Lauryl Acrylate, like most acrylate esters, brings certain hazards worth paying attention to in a busy workplace. The raw monomer can irritate skin, eyes, or lungs, and inhaling vapors in poorly ventilated settings poses risks. Its GHS classification paints it as harmful with chronic exposure, but with gloves, goggles, and tight container lids, most risks can be managed during production or handling. Operators need to monitor polymerization temperature and introduce inhibitors as insurance against runaway reactions, since heat and light can trigger rapid, exothermic chain formation. Wastewater treatment requires special filtration and decomposition, because the acrylic component poses a mild aquatic hazard if flushed untreated. Environmental managers should focus on spill control, air monitoring, and periodic employee safety briefings, as small habits build up to real impact on environmental integrity and industrial health.
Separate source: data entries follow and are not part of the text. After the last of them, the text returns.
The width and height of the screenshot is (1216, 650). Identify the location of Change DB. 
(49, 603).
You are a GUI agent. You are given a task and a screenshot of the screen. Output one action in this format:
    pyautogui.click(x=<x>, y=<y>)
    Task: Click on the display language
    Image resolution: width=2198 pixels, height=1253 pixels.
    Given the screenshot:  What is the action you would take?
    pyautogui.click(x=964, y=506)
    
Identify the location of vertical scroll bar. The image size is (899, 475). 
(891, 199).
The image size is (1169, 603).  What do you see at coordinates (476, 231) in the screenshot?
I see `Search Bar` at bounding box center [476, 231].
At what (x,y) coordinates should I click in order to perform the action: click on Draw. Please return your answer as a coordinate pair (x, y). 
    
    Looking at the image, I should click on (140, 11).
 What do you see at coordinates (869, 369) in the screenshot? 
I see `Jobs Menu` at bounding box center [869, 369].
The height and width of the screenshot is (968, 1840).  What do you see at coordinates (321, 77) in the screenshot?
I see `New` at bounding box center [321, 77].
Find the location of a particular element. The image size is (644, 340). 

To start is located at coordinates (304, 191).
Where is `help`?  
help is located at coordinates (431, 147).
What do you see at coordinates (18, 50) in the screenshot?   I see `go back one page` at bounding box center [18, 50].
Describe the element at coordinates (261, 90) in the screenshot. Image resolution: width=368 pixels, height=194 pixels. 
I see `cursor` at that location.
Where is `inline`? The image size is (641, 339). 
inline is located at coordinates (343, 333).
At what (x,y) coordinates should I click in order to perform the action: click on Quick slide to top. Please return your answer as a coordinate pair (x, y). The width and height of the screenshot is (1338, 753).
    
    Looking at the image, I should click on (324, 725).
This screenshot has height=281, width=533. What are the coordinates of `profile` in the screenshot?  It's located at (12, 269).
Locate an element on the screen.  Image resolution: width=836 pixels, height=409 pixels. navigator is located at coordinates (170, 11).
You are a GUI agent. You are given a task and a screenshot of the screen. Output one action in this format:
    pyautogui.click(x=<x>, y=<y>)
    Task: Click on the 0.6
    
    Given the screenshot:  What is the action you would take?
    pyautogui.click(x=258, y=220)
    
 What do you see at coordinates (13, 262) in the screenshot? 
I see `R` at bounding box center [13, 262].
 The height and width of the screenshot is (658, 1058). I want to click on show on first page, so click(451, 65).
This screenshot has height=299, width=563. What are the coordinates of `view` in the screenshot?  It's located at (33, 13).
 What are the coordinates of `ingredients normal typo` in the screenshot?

Working with Lauryl Acrylate successfully depends on a thoughtful mix of engineering controls and informed handling. Facilities should automate drum unloading and metering to keep operator contact to a minimum, as these steps cut down on both lost product and personal exposure. Adding clear signage and laminated safety guides near storage areas arms handlers with the information they need. Waste should be channeled to closed-loop solvent recovery where possible, recycling unreacted monomer or safely neutralizing residuals before disposal. Environmental monitoring—both leak detection and exhaust scrubbers—keeps air quality up for plant personnel and local neighborhoods. Training teams about the interplay of temperature, pressure, and inhibitor levels equips them to nip issues in the bud before they grow into full-blown safety threats. By keeping systems straightforward and feedback loops short, chemical manufacturers can balance productivity, safety, and compliance with ease, while keeping Lauryl Acrylate a reliable asset in their toolkit.